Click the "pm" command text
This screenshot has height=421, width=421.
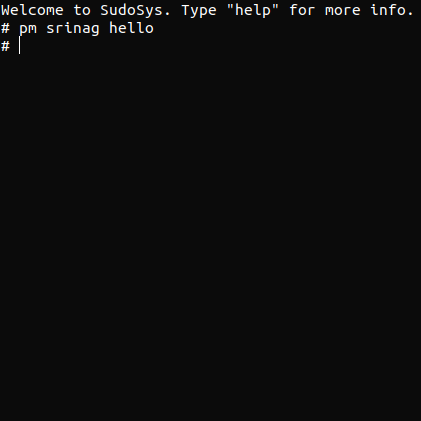[x=28, y=28]
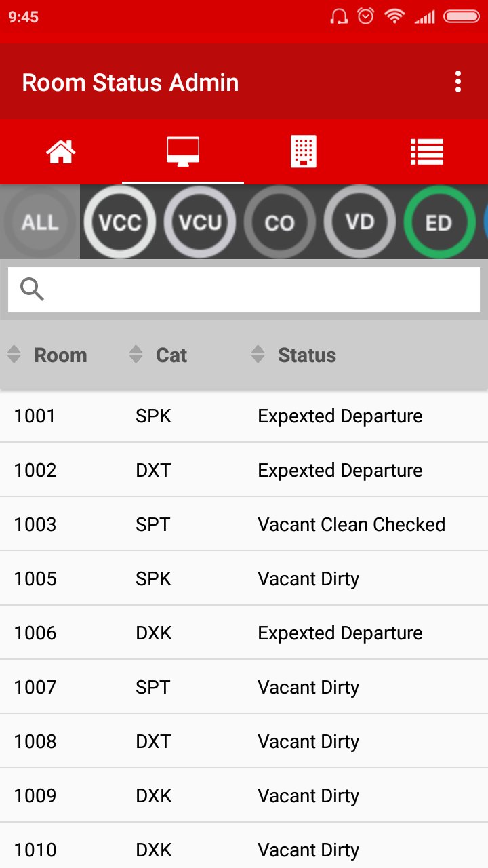Select the monitor screen tab icon
This screenshot has height=868, width=488.
click(x=183, y=151)
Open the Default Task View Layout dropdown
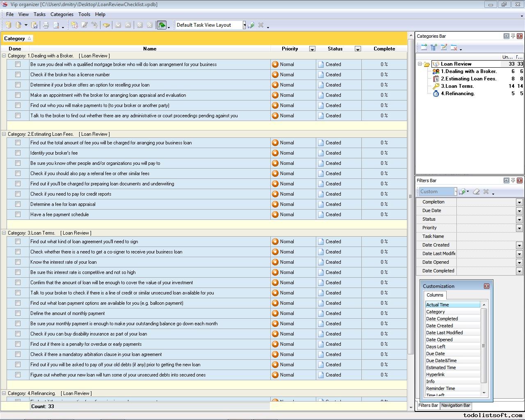The width and height of the screenshot is (525, 420). pyautogui.click(x=244, y=25)
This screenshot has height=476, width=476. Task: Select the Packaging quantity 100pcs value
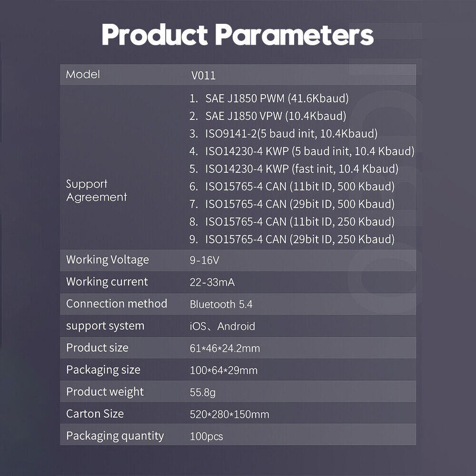[x=207, y=436]
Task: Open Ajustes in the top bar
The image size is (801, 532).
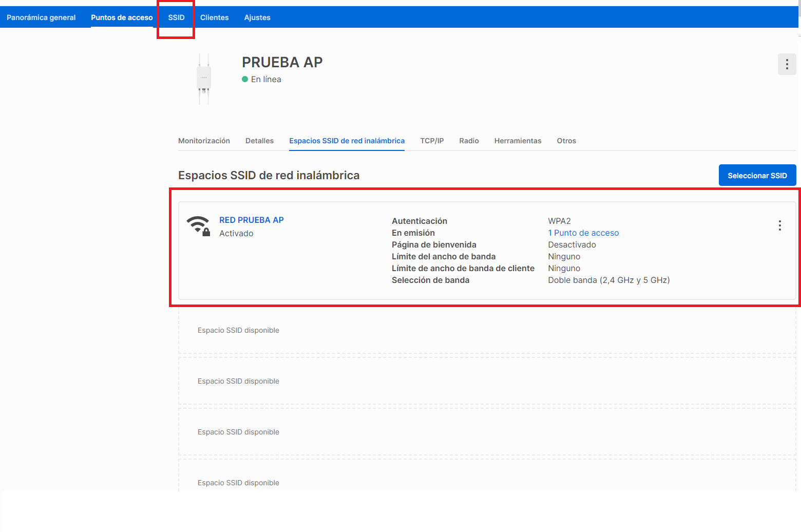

WORK REQUIRED. Everything from the first line of the records through the line containing "Task: Open Ajustes in the top bar" should be reproduced exactly, apart from the pictures.

EXPECTED ANSWER.
Click the "pm" command text
This screenshot has height=421, width=421.
[x=28, y=28]
Select the monitor screen tab icon
This screenshot has height=868, width=488.
click(x=183, y=151)
Open the Default Task View Layout dropdown
The width and height of the screenshot is (525, 420). pyautogui.click(x=244, y=25)
This screenshot has height=476, width=476. Task: Select the Packaging quantity 100pcs value
[x=207, y=436]
Task: Open Ajustes in the top bar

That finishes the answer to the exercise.